Django ORM also uses the same copy and move method but it warns you against doing it on production databases: "same copy and move method but it warns you against doing it on production databases".

That makes me reluctant to use SQLite for a use case it is otherwise well suited to: multi-tenant applications.

Alembic does not have such dire warnings, but still looks problematic with regard to constraints?

copying and pasting from a different thread:

I use SQLite/Litestream for https://extensionpay.com! Serves about 120m requests per month (most of those are cached and don't hit the db), but it's been great!

I was convinced that SQLite could be a viable db option from this great post about it called Consider SQLite: https://blog.wesleyac.com/posts/consider-sqlite

Using SQLite with Litestream helped me to launch the site quickly without having to pay for or configure/manage a db server, especially when I didn't know if the site would make any money and didn't have any personal experience with running production databases. Litestream streams to blackblaze b2 for literally $0 per month which is great. I already had a backblaze account for personal backups and it was easy to just add b2 storage. I've never had to restore from backup so far.

There's a pleasing operational simplicity in this setup — one $14 DigitalOcean droplet serves my entire app (single-threaded still!) and it's been easy to scale vertically by just upgrading the server to the next tier when I started pushing the limits of a droplet (or doing some obvious SQLite config optimizations). DigitalOcean's "premium" intel and amd droplets use NVMe drives which seem to be especially good with SQLite.

One downside of using SQLite is that there's just not as much community knowledge about using and tuning it for web applications. For example, I'm using it with SvelteKit and there's not much written online about deploying multi-threaded SvelteKit apps with SQLite. Also, not many example configs to learn from. By far the biggest performance improvement I found was turning on memory mapping for SQLite.

Happy to answer any questions you might have!

Out of curiosity, have you ever needed to restore a litestream backup?
Nope!
Cool. I'm still trying to wrap my head around how to use it responsibly: Is this a "good, old fashioned" single durable server type of deployment?

I was wondering if you had any experience with, essentially, "always restore DB during startup".

I like my systems made such that the server can die, get scaled vertically and oops data disk wiped, forget to mount volume in a container, etc. without me lifting a finger. It looks like I can do that with litestream, but I always want to hear from people who have tried it in the real world.
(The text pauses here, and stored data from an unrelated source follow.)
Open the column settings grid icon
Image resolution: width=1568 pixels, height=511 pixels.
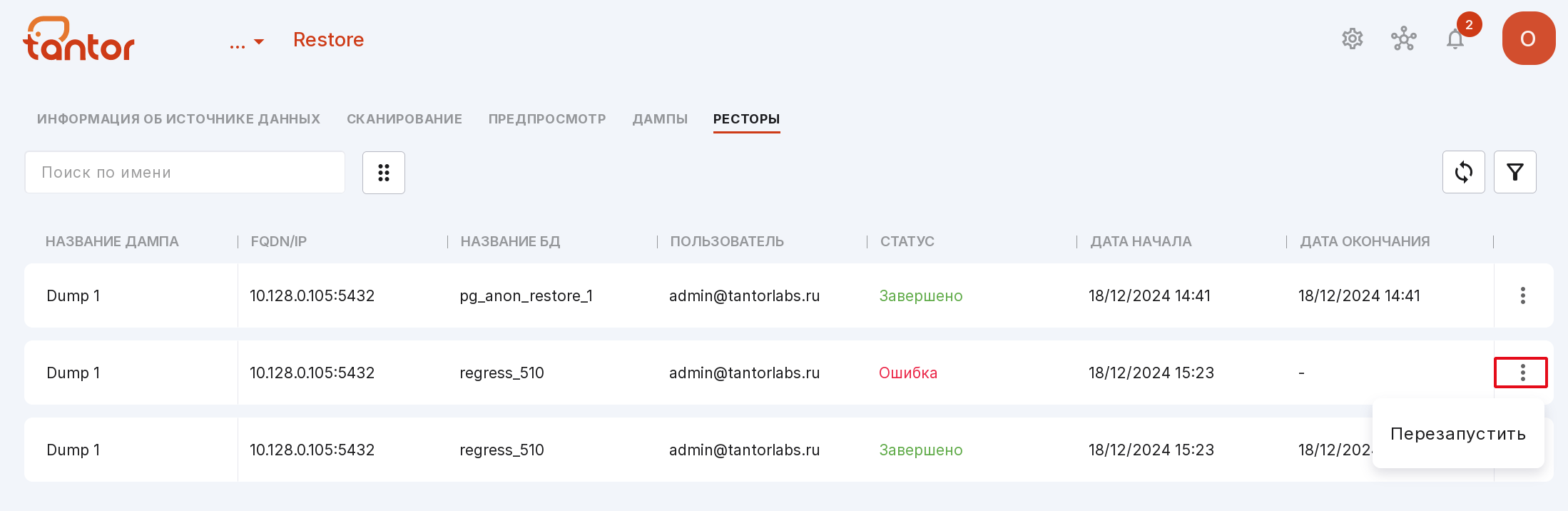[x=384, y=173]
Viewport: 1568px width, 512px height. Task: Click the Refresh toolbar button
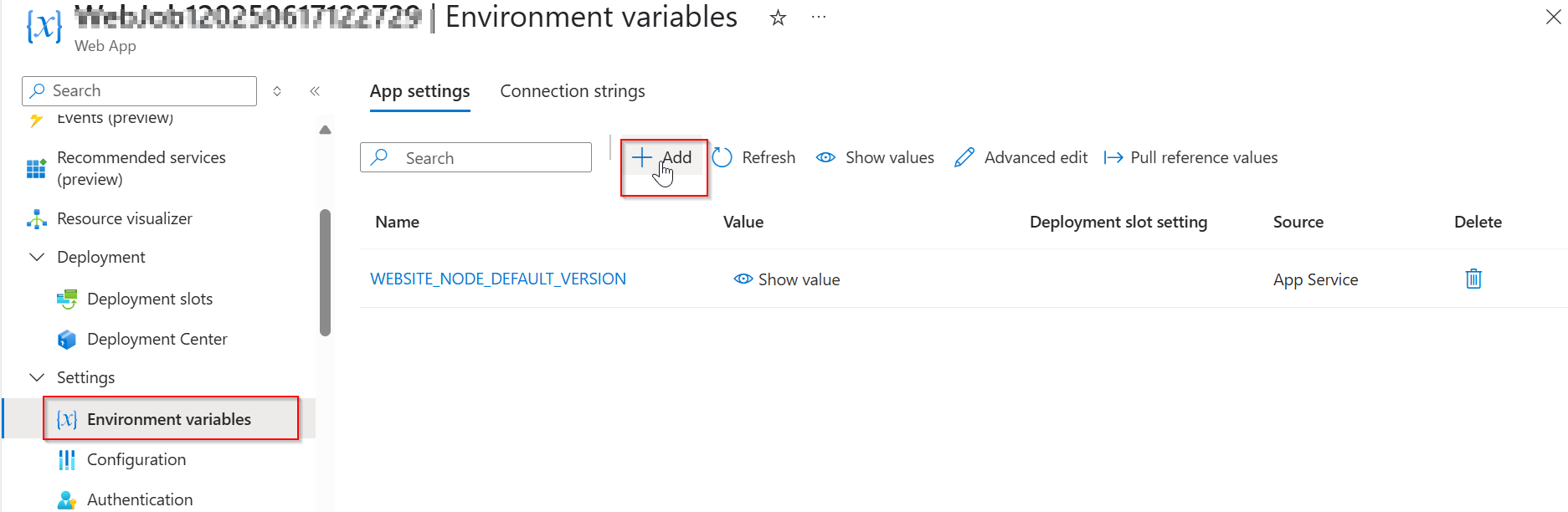(x=753, y=157)
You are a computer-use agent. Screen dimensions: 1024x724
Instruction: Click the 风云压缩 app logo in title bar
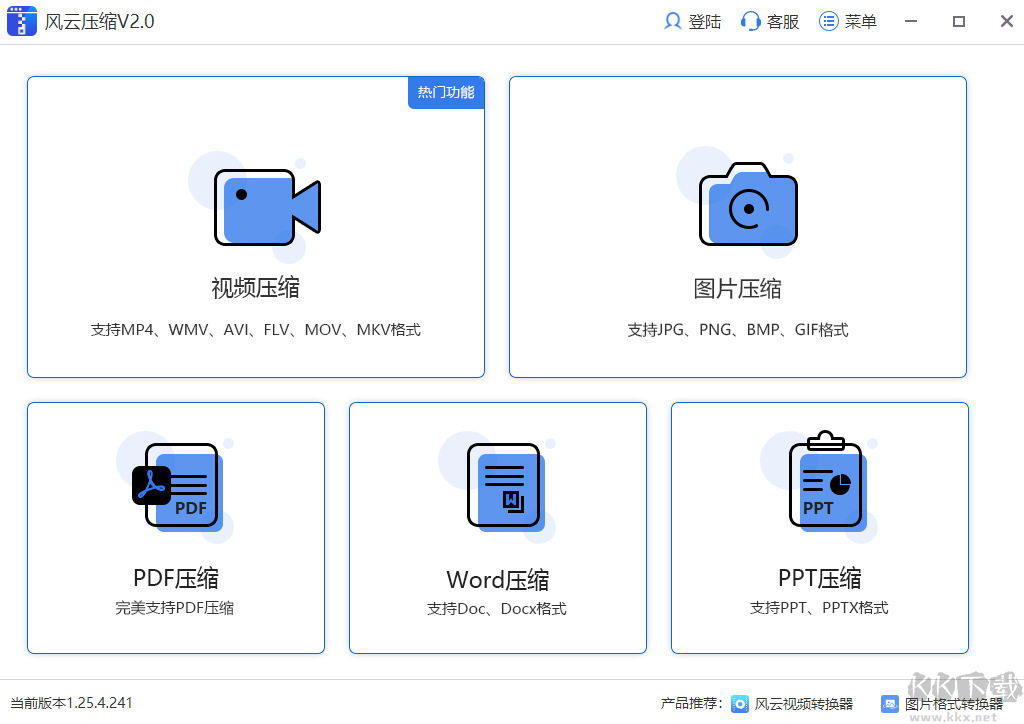pyautogui.click(x=22, y=21)
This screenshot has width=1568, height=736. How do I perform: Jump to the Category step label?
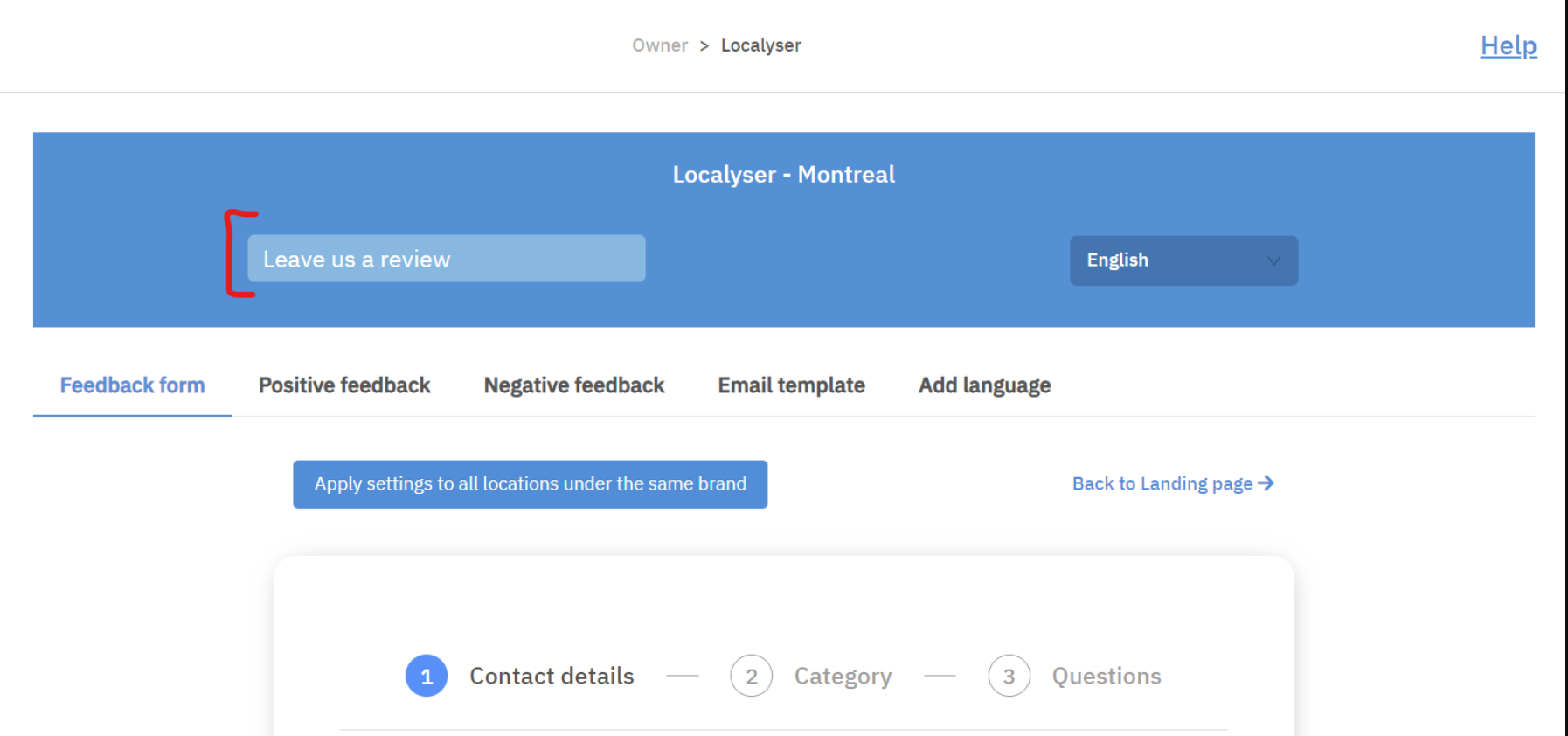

> Is this a "good, old fashioned" single durable server type of deployment?

Yep!

> I like my systems made such that the server can die, get scaled vertically and oops data disk wiped, forget to mount volume in a container, etc. without me lifting a finger. It looks like I can do that with litestream, but I always want to hear from people who have tried it in the real world.

I can't really help you there unfortunately, but I know fly.io is trying to offer something like that.

Oh the complexity and pain I go through in my quest for "keeping it simple."

It's fine, my server for stupid side projects is a cheap VPS with a systemd-based configuration anyway, I am just trying to figure out all the failure modes here vs "apt-get install postgresql", including, most likely, myself.

In my tests sqlite was around 10X faster than postgres.

That mean that a single cheap server is capable of going very very far in normal web workloads.

I think we often add complexity: virtualisation, cloud, separated db server, horizontal scaling when efficient and simple tech is able to go very very far.